CHANGEMENT DE PARADIGME

La profession a beaucoup évolué et continue d’évoluer car elle doit être en phase avec les enjeux de la société. « On doit changer nos paradigmes. On a différentes expertises qu’elles soient culturelle, historique, technique ou juridique. On essaie de montrer qu’on peut accompagner les élus et qu’on est tous acteurs de la politique de la ville, avec eux et les autres acteurs de la construction : paysagistes, urbanistes, ainsi que les citoyens. » La fabrique de la ville est à repenser avec la prise en compte des 3 crises : climat, biodiversité, ressources, « mais on peut aussi y trouver quelque chose de positif. Maintenant, on va passer de la tension à l’attention », explique la présidente qui rappelle que 50 % du bâti de 2050 sont déjà sous nos yeux. « On va avoir un travail de couture, pour éviter l’artificialisation des sols. » Est-ce l’arrêt des grands programmes de projets immobiliers ? « On promeut la sobriété », confirme Matthieu de Marien. Toutes les friches ont été remplies. « C’est très positif, les architectes se forment à ça.

Il faut travailler autrement, équilibrer les territoires. On s’attache à intervenir auprès des parlementaires pour accompagner les élus pour faire les bons choix », insiste Virginie Gravière, remarquant que si certains élus sont frileux, dès qu’on parle de densité, que ça effraie les usagers, c’est parce qu’ils ont eu affaire à des projets qui n’ont pas été pensés de manière inventive.

(Après l’arrêt d’Agora), il faudrait repenser un événement, avoir une réflexion sur l’architecture

RÉFLEXION DE LA VILLE SUR LA VILLE

« On a privilégié la quantité à la qualité. Le changement de paradigme, c’est penser qualité. » Dans ce domaine, la concertation avec les habitants est indispensable.

« La densité va être mieux acceptée si les usagers participent à la concertation. On va gagner de l’espace dans son logement, de la hauteur sous plafond, des espaces verts, toute cette qualité va être mise en avant. » Il y a aujourd’hui une réflexion de la ville sur la ville : c’est l’urbanisme circulaire, répertorier ce qui est présent et trouver une nouvelle destination. « On peut intervenir différemment. Entre le logement collectif et la maison individuelle qu’on oppose souvent, il y a plein de petits programmes et de choses à inventer. »

 

Architectes

© D. R.

LE CONSEIL DE L’ORDRE POUR PROMOUVOIR LA QUALITÉ ARCHITECTURALE

Le 308 – Maison de l’Architecture en Nouvelle-Aquitaine, sis au 308 avenue Thiers à Bordeaux – réunit le Conseil de l’Ordre, la Maison de l’Architecture et le centre de formation. « On n’est pas là pour la défense de l’architecte (il y a les syndicats pour ça) mais pour promouvoir la qualité architecturale », précise la présidente. Le Conseil, qui compte 24 membres élus par leurs pairs en Nouvelle-Aquitaine, a son siège à Bordeaux et 3 pôles : Limoges, Poitiers et Pau, soit 4 vice-présidents : Matthieu de Marien (Bordeaux), Séverine Tardieu (Pau), Vincent Souffron (Limoges) et Patrick Vettier (Poitiers).

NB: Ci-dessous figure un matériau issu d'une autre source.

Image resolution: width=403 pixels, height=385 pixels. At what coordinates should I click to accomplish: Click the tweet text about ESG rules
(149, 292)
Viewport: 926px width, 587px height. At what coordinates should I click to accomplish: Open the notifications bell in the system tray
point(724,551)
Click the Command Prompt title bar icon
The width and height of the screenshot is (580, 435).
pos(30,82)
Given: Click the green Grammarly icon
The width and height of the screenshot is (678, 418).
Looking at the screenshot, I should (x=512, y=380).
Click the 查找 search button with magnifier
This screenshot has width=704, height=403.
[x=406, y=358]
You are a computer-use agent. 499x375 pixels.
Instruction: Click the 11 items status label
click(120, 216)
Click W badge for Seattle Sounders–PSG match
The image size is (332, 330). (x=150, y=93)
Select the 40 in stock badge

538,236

Ses missions régaliennes visent à veiller à ce que les architectes exercent dans les bonnes conditions, au respect des règles de déontologie « entre archis et avec la maîtrise d’ouvrage », au contrôle de la partie juridique « essentielle », qu’il n’y ait pas d’usurpation du titre, et à la représentation auprès des pouvoirs publics. « C’est important pendant cette période d’élection, en particulier législatives, d’accompagner les élus pour leur montrer ce que peuvent apporter les archis », souligne Virginie Gravière.

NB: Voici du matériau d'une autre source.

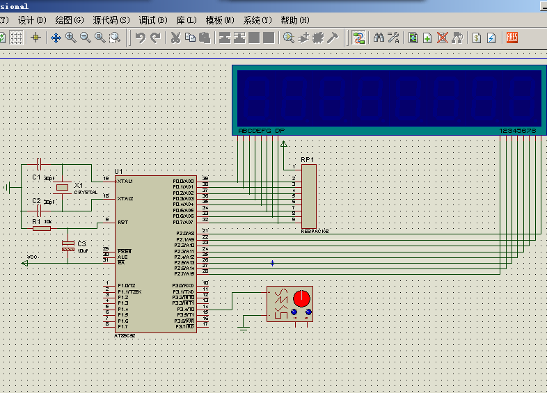Open the 帮助(H) help menu

pyautogui.click(x=295, y=20)
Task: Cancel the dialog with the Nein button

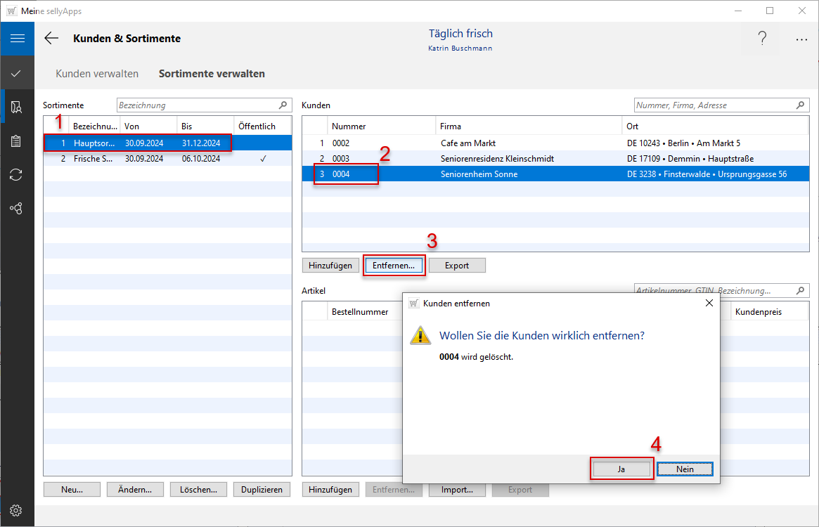Action: (685, 469)
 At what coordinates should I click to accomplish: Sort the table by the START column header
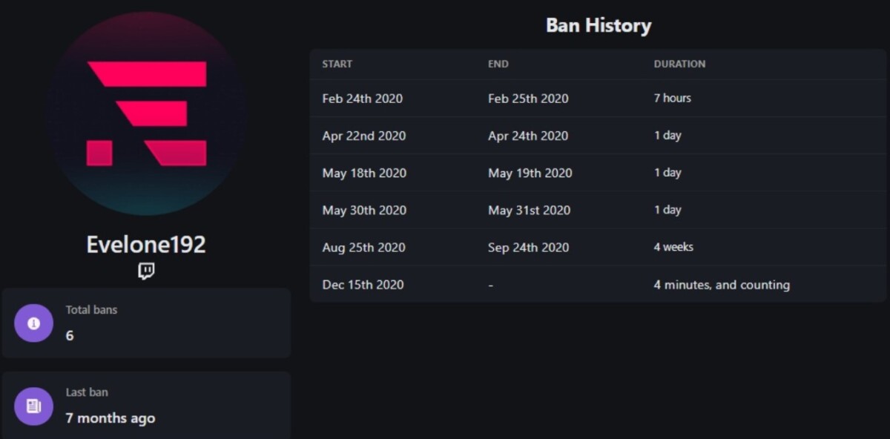pyautogui.click(x=337, y=64)
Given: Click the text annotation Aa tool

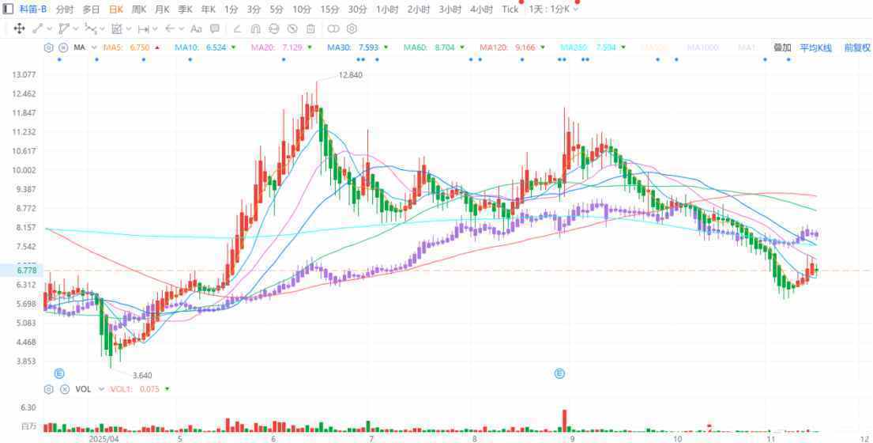Looking at the screenshot, I should tap(197, 28).
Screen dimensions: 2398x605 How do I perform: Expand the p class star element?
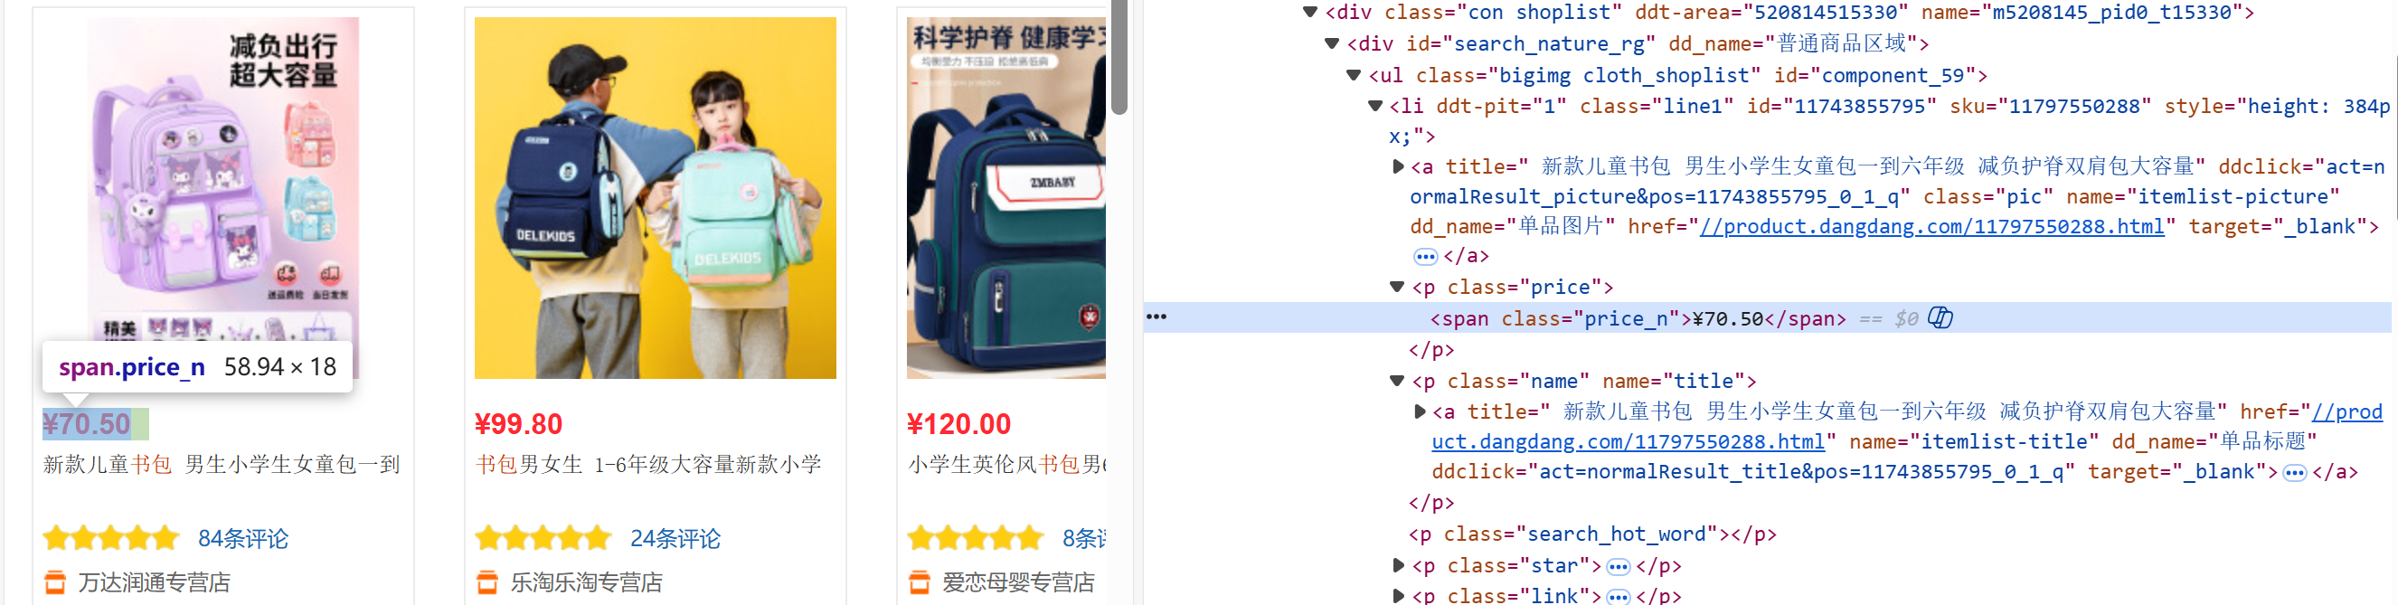tap(1397, 566)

DIALOGUE DES ARCHITECTES ET DES AUTRES PROFESSIONS

Les 3 structures du 308 suivent ces différentes évolutions, ainsi le centre de formation forme des architectes diplômés sur des matériaux biosourcés, la phase suivi de chantier, la partie DET, et est « force de propositions pour des formations plus adaptées pour ce changement de paradigme ». La Maison de l’Architecture a pour mission de promouvoir la culture à travers des conférences, des expositions, et autres événements. À l’Ordre, des colloques sont organisés avec d’autres professions telles que les avocats, les géomètres et les notaires. Le colloque « Ville(s) de demain » associant architectes et avocats a permis de faire émerger des questions peu abordées.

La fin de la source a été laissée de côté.